Reputation: 155
I am designing a prototype realtime monitor for processing fairly large amounts (>30G/day) of streaming numeric data. I would like to write this in Clojure, as the language seems to be well suited to the kind of "Observer + state machine" system that this will probably end up as.
The two main candidates I have found for a framework are Lamina and Storm. There is also Riemann and Pulse, but the former seems to be more of a full solution rather than a framework, and I'd rather not commit to a final design yet; Pulse's repo looks a little unmaintained?
What I would like to know is; what kinds of data- and work flow are these two projects optimised for? Storm seems to be more mature, but Lamina seems more composable and "Clojureic" (my background is Python, so I tend to rate this highly).
What I've found from reading online:
Storm seems to be Big Data(stream) focussed, the core is straight Java with a Clojure DSL. It appears to have pre=built handlers for a number of existing data sources.
Lamina is more a lightweight, reusable component that does the Clojure thing of coding to abstractions, meaning it can be reused as a base for other eventing systems. The data sources need to be handled in code.

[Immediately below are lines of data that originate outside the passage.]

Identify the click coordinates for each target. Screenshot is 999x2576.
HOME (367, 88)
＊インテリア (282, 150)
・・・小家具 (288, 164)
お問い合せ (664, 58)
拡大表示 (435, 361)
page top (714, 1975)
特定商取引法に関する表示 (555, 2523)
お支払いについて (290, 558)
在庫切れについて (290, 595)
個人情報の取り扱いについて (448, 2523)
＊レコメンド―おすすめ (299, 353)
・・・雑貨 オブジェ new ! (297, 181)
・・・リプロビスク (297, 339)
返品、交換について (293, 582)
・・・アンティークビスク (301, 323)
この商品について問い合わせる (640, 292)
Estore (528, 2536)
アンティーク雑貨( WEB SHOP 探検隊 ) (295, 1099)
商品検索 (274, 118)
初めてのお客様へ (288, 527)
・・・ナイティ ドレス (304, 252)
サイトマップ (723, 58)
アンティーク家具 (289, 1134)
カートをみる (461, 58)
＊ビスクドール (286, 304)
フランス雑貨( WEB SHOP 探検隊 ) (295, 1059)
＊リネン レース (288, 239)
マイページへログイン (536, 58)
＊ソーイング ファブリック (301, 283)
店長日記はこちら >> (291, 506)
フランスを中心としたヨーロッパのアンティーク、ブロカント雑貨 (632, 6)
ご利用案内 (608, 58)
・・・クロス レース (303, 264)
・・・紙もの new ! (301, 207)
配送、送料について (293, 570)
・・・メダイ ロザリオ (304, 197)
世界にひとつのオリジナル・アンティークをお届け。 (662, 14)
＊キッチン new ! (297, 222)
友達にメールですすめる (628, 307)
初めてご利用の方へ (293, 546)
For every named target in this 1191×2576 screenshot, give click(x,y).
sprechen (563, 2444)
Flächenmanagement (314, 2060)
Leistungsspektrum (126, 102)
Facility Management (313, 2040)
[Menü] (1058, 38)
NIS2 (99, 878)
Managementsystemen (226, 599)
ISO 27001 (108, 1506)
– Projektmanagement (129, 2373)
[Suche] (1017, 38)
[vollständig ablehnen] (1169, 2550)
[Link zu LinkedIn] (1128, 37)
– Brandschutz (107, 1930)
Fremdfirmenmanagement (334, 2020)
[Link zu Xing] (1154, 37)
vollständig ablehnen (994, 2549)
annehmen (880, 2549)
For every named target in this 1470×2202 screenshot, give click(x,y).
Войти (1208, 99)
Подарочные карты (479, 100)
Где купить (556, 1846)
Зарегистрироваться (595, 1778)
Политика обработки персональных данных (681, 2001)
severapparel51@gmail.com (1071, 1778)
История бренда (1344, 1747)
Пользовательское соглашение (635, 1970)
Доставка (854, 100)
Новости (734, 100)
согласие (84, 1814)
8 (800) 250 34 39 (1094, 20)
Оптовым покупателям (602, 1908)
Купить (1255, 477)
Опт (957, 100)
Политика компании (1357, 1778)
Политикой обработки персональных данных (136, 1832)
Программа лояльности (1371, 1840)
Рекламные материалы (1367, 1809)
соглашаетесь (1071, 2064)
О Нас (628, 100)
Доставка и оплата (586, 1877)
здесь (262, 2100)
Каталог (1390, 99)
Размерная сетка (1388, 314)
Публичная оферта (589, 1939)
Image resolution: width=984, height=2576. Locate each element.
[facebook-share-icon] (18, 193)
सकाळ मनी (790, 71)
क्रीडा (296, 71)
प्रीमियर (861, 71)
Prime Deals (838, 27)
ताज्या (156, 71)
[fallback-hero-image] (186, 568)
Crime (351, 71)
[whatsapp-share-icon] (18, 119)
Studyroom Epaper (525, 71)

Both have a useful set of aggregation/splitting/computation library functions out of the box. Lamina's graphviz integration is a nice touch.
Upvotes: 5
Views: 808
Reputation: 92117
Storm probably isn't a bad choice, but "over 30GB per day" of numeric data isn't big data, it is tiny data. Any semi-modern computer can handle that much data easily on one node with lamina. You might want to go with Storm anyway, so that once you do get into a realm where you need more servers you can scale easily, but I imagine there's some initial friction to getting Storm set up (and some ongoing friction in maintaining the cluster), which will be wasted if you never have to scale up.
Upvotes: 8
Reputation: 8078
Lamina seems like an okay choice, but it appears to be totally lacking the killer feature of Storm--cluster computing management. A Storm cluster will take care of most of the dirty work of distributing your computation across a cluster of nodes, leaving you to just focus on your business logic so long as you fit it within the Storm framework. Lamina, from what I can see, provides a nice way to organize your computation, but then you'll have to take care of all the details of scaling that out if that's something you need.
Upvotes: 1
Reputation: 91587
Storm incorporates cluster management and handling of failed nodes in the flow because it was designed to be sort of "like Hadoop but for streaming", which from what I understand of your requirements seems to be closer to your use case.
Upvotes: 4